Esta quinta-feira, no comunicado de condenação ao ataque da Rússia, Romney não se esqueceu de fazer uma referência ao comentário jocoso de Obama: “Os anos 80 telefonaram, mas nós não atendemos.”

Trump elogia Putin

As declarações de Romney, de forte condenação do Presidente russo, contrastam com posições menos assertivas — e, em alguns casos, de apoio ao Kremlin — por parte de novos candidatos republicanos e de figuras do círculo de Donald Trump.

Na terça-feira, numa entrevista na sua mansão de Mar-a-Lago, na Florida, Trump disse que as movimentações de Putin nas últimas semanas são “geniais”.
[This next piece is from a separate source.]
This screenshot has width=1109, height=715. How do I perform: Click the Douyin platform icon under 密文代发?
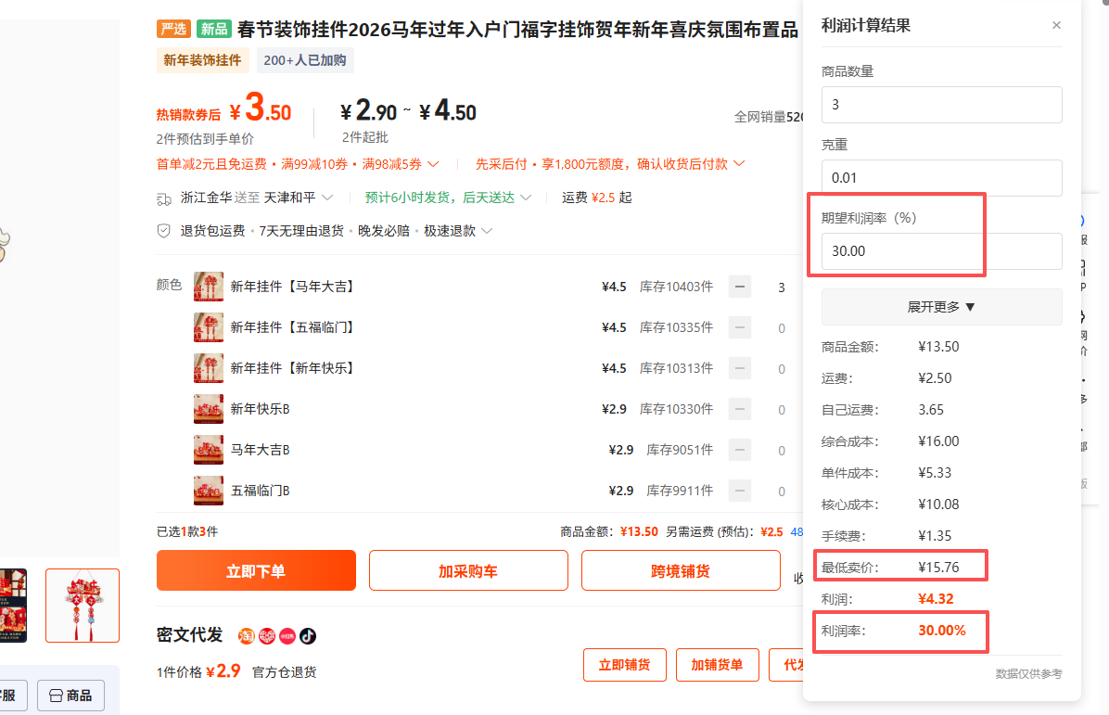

“Putin declara uma grande parte da Ucrânia — da Ucrânia — como independente”, disse Trump na entrevista ao programa de rádio The Clay Travis and Buck Sexton Show. “É maravilhoso, ele usou a palavra ‘independente’ e disse que ‘vamos entrar lá e ajudar a manter a paz’. Temos de admitir que é muito habilidoso”, disse o ex-Presidente dos EUA.